SMEs look to the future as they enjoy increased output and orders » SMEInsider

SMEs look to the future as they enjoy increased output and orders

After what felt like a lot longer than the six weeks it actually was, the UK General Election final drew to a close yesterday evening. In that time, a lot has been written about whether small businesses would suffer or be affected by the political uncertainty that gripped the country.

As it turned out, small businesses themselves were not as perturbed by the uncertainty as everyone around them was. Two thirds of small businesses believed that whatever the outcome of the election, it would not affect the success of their businesses.

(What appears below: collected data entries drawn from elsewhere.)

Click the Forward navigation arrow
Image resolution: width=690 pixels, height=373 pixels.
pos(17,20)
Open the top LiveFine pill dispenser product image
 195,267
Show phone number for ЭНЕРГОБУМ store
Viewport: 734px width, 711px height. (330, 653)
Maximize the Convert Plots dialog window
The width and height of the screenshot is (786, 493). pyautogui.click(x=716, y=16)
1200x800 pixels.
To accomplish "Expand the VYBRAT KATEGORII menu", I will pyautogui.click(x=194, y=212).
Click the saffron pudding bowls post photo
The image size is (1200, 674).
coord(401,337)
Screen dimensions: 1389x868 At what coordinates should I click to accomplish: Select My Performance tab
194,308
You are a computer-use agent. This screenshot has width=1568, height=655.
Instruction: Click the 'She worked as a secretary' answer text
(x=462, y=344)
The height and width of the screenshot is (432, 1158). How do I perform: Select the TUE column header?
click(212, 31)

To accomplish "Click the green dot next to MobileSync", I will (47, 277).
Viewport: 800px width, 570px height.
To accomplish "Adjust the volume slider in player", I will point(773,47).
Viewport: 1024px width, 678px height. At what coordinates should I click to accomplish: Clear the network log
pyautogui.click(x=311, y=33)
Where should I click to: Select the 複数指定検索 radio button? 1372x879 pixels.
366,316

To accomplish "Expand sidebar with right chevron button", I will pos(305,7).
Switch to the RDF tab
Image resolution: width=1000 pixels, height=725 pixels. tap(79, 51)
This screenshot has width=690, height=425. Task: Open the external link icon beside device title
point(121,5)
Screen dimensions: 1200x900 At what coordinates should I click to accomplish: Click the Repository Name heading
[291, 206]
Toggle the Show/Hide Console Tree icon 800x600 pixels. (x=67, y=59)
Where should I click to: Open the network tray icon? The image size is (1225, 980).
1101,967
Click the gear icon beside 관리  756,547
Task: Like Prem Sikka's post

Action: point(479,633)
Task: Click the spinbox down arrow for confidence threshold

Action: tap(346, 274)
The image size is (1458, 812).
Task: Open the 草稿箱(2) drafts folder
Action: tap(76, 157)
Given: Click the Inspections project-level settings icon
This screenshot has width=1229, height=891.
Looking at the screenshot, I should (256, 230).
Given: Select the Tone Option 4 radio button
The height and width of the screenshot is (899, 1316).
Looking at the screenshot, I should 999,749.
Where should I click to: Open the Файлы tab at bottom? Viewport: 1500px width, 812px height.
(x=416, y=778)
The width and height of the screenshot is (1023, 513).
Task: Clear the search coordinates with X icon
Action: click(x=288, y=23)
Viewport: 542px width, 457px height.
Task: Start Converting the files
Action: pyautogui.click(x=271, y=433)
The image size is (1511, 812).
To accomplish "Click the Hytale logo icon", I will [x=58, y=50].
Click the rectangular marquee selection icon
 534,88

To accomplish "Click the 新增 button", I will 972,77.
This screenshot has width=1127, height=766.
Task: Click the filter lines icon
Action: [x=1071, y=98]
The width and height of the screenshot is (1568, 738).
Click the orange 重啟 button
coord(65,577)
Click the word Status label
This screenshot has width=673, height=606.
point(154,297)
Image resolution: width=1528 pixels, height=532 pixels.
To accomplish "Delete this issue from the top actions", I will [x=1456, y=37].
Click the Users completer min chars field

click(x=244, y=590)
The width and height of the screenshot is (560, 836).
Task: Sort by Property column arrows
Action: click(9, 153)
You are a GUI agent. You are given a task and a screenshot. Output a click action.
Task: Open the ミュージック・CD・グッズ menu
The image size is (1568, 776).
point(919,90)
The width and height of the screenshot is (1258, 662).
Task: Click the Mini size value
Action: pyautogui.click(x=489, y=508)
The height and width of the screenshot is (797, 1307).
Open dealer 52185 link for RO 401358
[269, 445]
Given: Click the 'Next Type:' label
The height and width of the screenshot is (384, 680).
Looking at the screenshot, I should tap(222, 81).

This sentiment is reflected in a survey carried out in the week running up to the election when the Confederation of British Industry (CBI) surveyed 426 small businesses about the last quarter. On the whole, the report presents a stable environment for businesses. 27 per cent of businesses said their output volume was; 22 per cent said it was down presenting a rounded 5 per cent balance. 32 per cent said their domestic orders were up whilst 24 per cent said they were down, giving a 7 per cent balance.

“Smaller manufacturers are reporting solid increases in output, orders and jobs. While growth was a little slower this quarter, they expect a pick-up in activity in the next three months,” said Katja Hall, CBI Deputy Director-General

29 per cent of small manufacturers are employing more people than three months ago; 12 per cent are employing less, giving a 17 per cent balance.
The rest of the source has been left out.